8. With respect to any Warrants to be issued under a Warrant Agreement, when (a) all necessary action has been taken by the Company to authorize the form, terms, execution and delivery of such Warrant Agreement, (b) such Warrant Agreement has been duly executed and delivered by all parties thereto, (c) all necessary action has been taken by the Company to authorize the issuance and establish, in accordance with such Warrant Agreement, the form and terms of the Warrants, and (d) such Warrants are offered, issued and sold as contemplated in the Registration Statement (including the Prospectus and the applicable Prospectus Supplement), the applicable definitive purchase, underwriting or similar agreement approved by the board of directors of the Company and otherwise in accordance with the provisions of the applicable Warrant Agreement, upon payment (or delivery) of the consideration therefor provided for therein, such Warrants will constitute legal, valid and binding obligations of the Company, enforceable against the Company in accordance with their terms.

Our opinions in paragraphs 2, 3, 4, 5, 6, 7 and 8 above are subject to applicable bankruptcy, insolvency (including, without limitation, all laws relating to fraudulent transfer or conveyance), reorganization, moratorium and other similar laws affecting creditors’ rights generally and to general principles of equity (regardless of whether enforcement is sought in a proceeding in equity or at law), including, without limitation, (a) the possible unavailability of specific performance, injunctive relief or any other equitable remedy and (b) concepts of materiality, reasonableness, good faith and fair dealing, and we express no opinion herein with respect to provisions relating to severability or separability.
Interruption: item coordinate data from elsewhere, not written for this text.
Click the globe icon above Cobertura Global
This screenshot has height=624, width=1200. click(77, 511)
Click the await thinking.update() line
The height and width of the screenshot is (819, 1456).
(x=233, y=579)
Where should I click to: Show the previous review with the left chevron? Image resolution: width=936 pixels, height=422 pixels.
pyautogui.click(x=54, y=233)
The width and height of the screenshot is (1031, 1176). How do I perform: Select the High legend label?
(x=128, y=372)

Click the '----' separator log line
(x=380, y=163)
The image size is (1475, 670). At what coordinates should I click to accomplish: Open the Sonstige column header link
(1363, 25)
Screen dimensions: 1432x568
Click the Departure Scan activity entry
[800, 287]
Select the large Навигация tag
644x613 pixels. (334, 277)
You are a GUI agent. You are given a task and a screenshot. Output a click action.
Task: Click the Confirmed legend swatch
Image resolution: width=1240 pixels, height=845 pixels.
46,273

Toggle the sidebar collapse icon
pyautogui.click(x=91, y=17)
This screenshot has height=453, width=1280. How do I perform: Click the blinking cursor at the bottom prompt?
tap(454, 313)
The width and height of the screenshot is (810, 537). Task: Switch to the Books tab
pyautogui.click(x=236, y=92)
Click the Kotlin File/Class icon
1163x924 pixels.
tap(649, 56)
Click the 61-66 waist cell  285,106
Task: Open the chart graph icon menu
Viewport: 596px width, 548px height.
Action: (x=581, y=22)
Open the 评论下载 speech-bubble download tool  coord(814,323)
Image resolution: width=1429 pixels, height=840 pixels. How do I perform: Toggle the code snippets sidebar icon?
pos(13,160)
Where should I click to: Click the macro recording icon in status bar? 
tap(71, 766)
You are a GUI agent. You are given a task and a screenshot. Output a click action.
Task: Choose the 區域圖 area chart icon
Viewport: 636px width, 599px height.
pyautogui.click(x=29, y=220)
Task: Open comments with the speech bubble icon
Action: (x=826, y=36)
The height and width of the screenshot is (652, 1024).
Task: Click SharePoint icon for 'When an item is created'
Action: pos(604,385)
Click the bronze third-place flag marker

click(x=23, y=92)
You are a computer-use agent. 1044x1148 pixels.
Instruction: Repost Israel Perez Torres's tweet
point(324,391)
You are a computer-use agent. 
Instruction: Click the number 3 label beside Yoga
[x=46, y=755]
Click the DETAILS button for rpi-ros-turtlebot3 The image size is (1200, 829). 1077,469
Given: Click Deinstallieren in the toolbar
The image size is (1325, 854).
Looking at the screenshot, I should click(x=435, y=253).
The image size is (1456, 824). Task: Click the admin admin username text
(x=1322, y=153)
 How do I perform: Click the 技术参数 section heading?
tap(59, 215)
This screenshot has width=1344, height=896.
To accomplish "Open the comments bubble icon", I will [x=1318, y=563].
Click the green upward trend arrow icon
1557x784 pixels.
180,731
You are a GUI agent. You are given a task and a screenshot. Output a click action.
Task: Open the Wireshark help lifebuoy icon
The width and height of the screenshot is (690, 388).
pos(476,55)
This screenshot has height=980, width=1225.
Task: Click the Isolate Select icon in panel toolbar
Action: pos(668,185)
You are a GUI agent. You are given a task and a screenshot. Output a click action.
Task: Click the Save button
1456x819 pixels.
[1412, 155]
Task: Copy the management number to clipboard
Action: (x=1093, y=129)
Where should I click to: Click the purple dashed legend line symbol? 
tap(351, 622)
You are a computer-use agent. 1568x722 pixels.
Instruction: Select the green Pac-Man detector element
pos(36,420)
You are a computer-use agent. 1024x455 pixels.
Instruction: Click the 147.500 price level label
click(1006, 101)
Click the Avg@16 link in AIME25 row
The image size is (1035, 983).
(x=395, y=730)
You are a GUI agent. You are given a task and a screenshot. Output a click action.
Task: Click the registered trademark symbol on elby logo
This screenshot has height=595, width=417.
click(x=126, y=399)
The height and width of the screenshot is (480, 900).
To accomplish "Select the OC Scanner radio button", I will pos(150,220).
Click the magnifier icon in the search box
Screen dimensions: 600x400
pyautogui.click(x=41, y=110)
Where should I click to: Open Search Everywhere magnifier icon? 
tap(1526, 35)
The opinions expressed above are also subject to possible judicial action giving effect to governmental actions or foreign laws affecting creditors’ rights.

With respect to our opinions expressed above as they relate to Debt Securities or other obligations of the Company, denominated in a currency other than U.S. dollars, we note that (i) a New York statute provides that a judgment rendered by a court of the State of New York in respect of an obligation denominated in any such other currency would be rendered in such other currency and would be converted into U.S. dollars at the rate of exchange prevailing on the date of entry of the judgment, and (ii) a judgment rendered by a Federal court sitting in the State of New York in respect of an obligation denominated in any such other currency may be expressed in U.S. dollars, but we express no opinion as to the rate of exchange such Federal court would apply.

We express no opinion other than as to the federal laws of the United States of America, the laws of the State of New York and the DGCL (including the statutory provisions, all applicable provisions of the Delaware Constitution and reported judicial decisions interpreting the DGCL).

We hereby consent to the filing of this opinion as an exhibit to the Registration Statement and to the reference to this firm under the heading “Legal Matters” in the Prospectus. In giving this consent we do not admit that we are “experts” under the Securities Act, or the rules and regulations of the SEC issued thereunder, with respect to any part of the Registration Statement, including this exhibit. This opinion is expressed as of the date hereof, and we disclaim any undertaking to advise you of any subsequent changes of the facts stated or assumed herein or any subsequent changes in applicable law, and we have assumed that at no future time would any such subsequent change of fact or law affect adversely our ability to render at such time an opinion (a) containing the same legal conclusions set forth herein and (b) subject only to such (or fewer) assumptions, limitations and qualifications as are contained herein.